# Start of Extracted entries

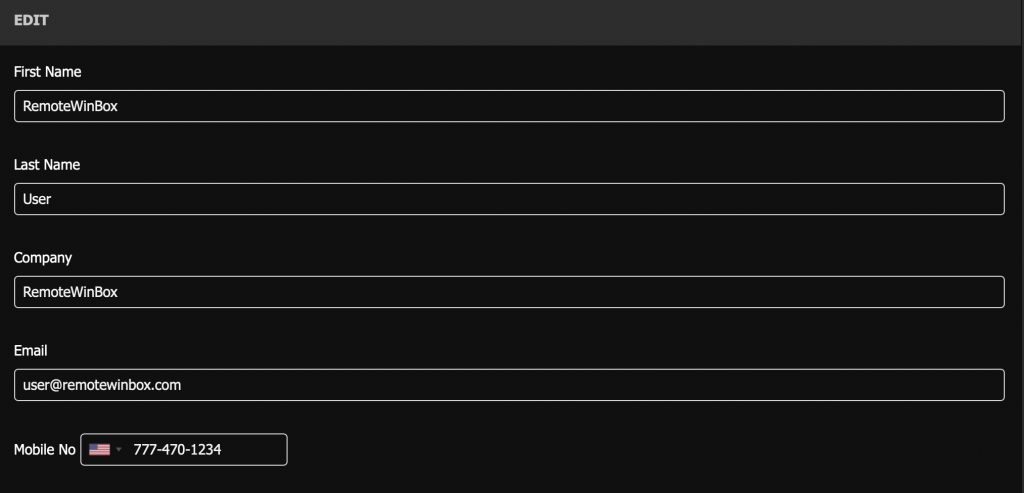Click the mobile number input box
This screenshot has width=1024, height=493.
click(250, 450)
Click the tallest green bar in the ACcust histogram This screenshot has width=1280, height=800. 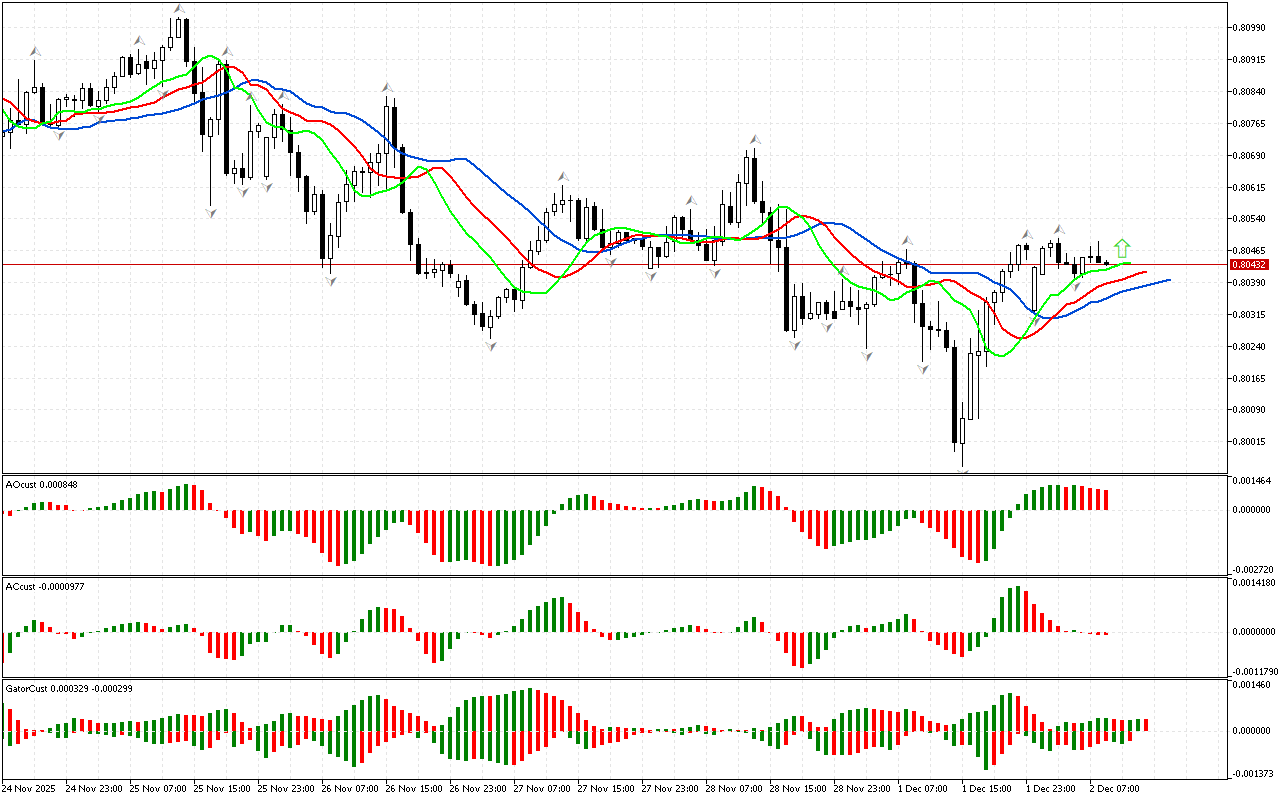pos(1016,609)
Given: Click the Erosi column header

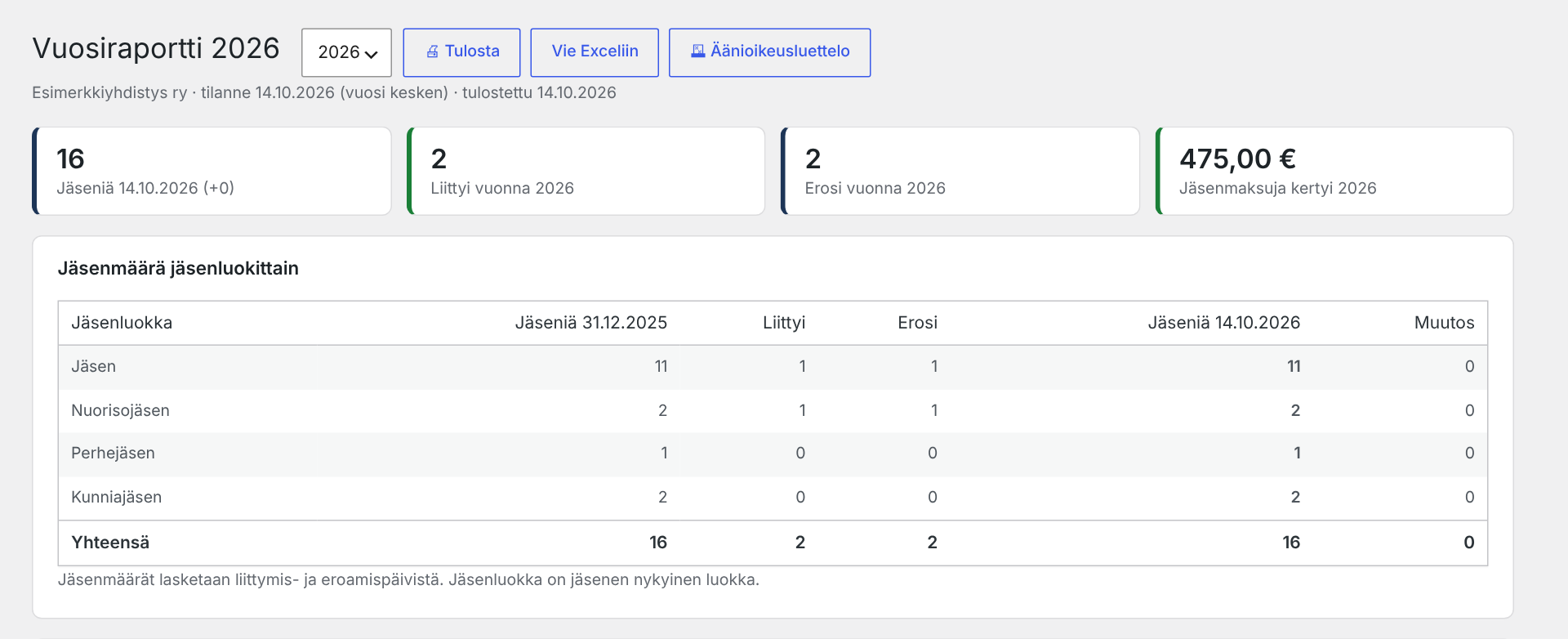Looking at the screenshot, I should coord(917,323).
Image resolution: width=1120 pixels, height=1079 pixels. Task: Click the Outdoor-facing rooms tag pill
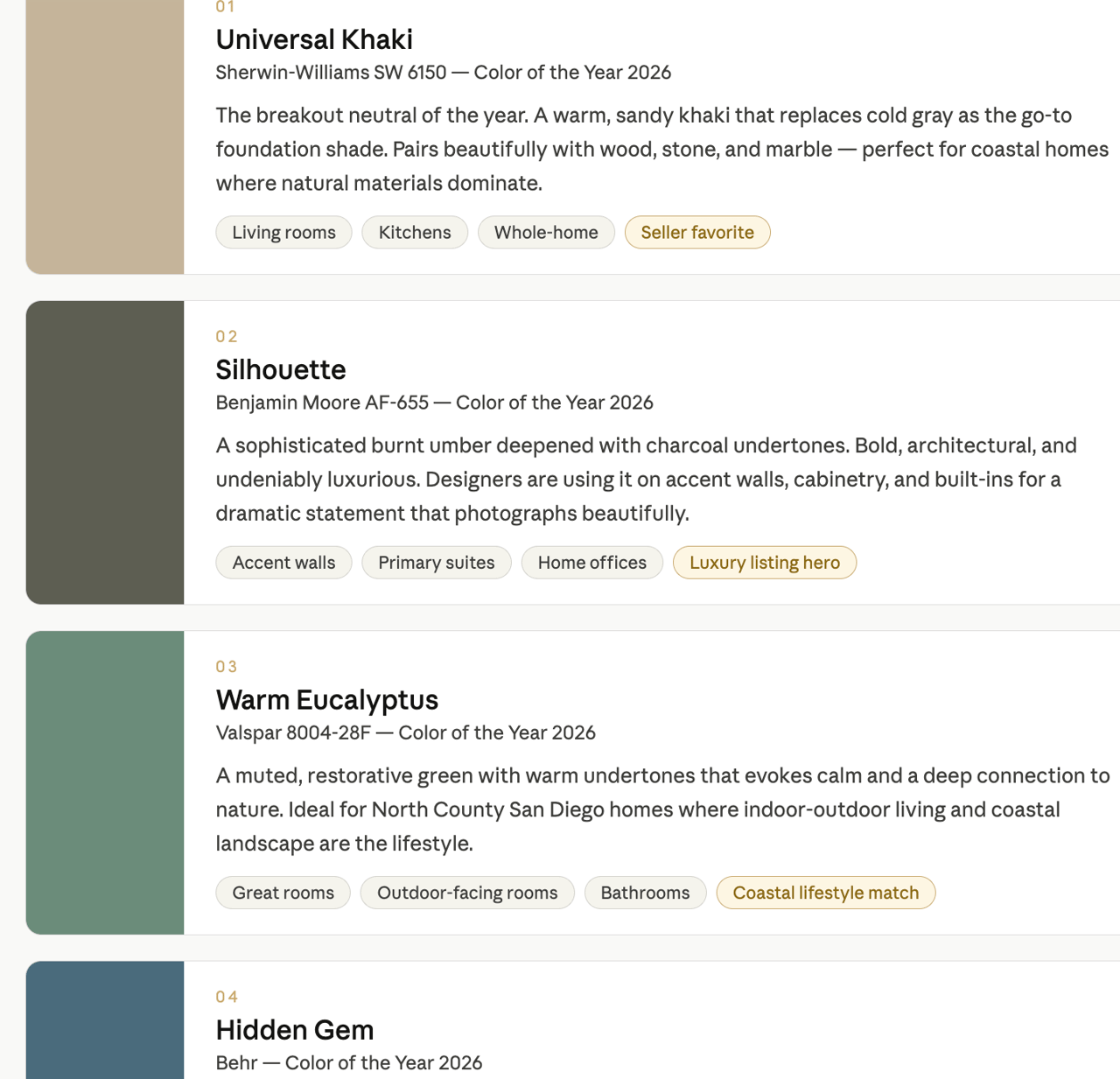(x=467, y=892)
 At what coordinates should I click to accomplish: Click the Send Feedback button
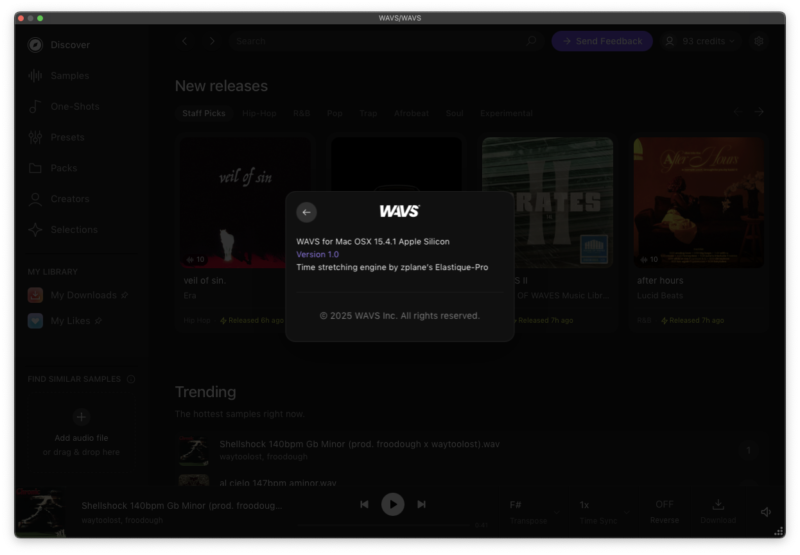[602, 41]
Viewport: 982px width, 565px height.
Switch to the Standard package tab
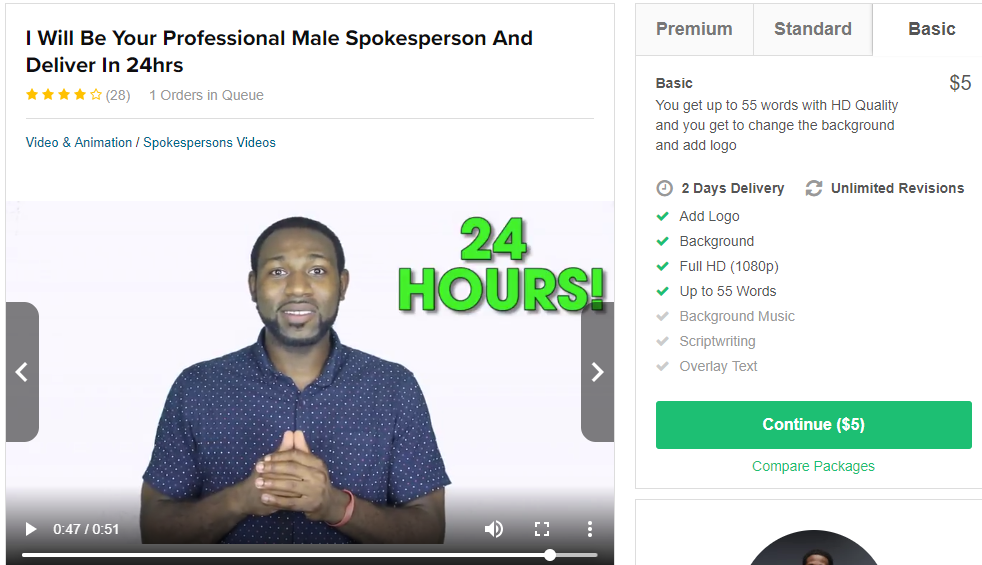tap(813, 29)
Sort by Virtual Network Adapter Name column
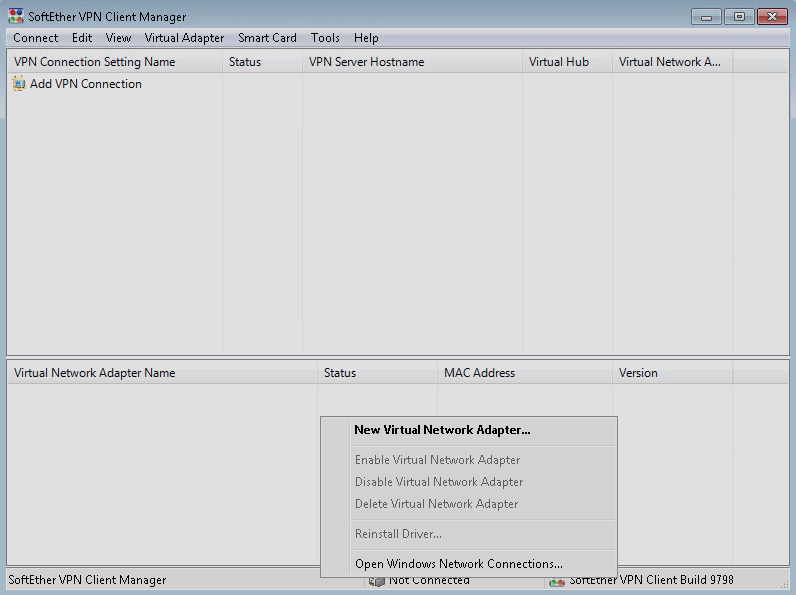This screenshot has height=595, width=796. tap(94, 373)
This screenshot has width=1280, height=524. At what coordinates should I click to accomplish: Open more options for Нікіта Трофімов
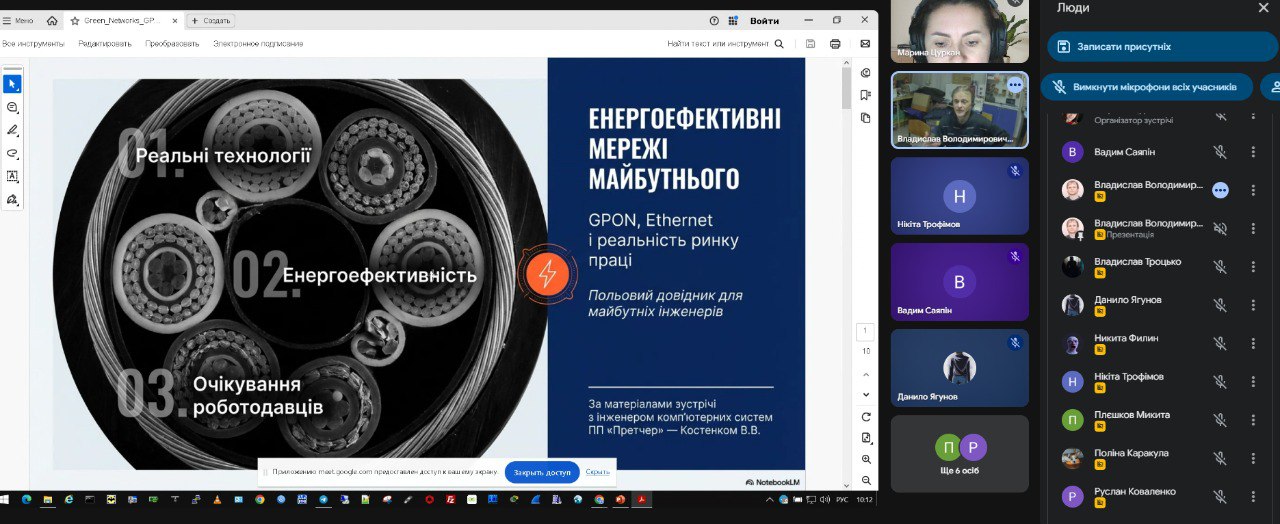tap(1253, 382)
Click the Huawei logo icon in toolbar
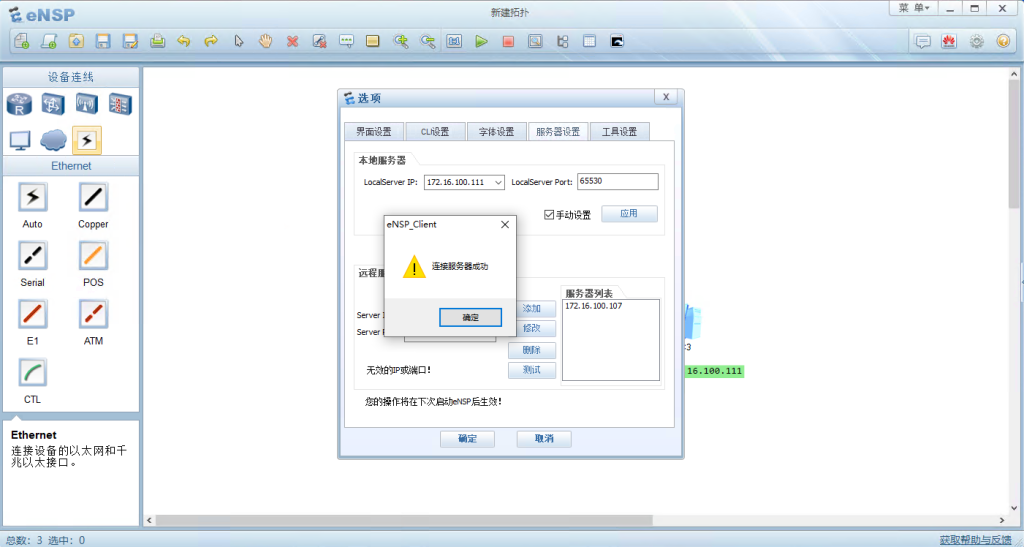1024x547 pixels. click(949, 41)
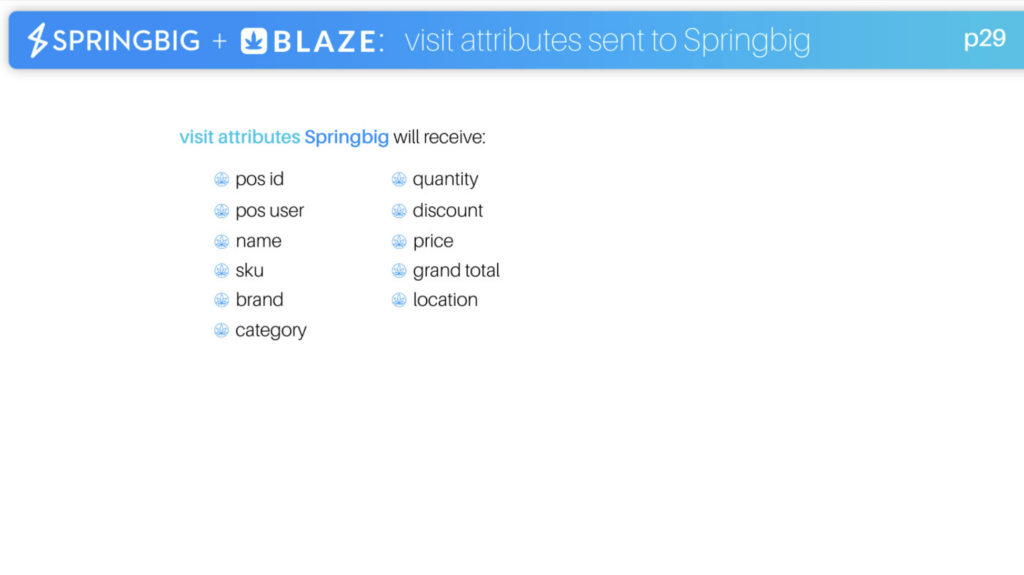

# End of Extracted entries

Recast the material as a numbered list, starting with the line containing "Sort by Virtual Network Adapter Name column" and going on through the line containing "tap(1253, 382)", leaving out blank lines and pictures.

> [Result]:
1. Sort by Virtual Network Adapter Name column
2. This screenshot has height=595, width=796. tap(94, 373)
3. This screenshot has width=1280, height=524. At what coordinates should I click to accomplish: Open more options for Нікіта Трофімов
4. tap(1253, 382)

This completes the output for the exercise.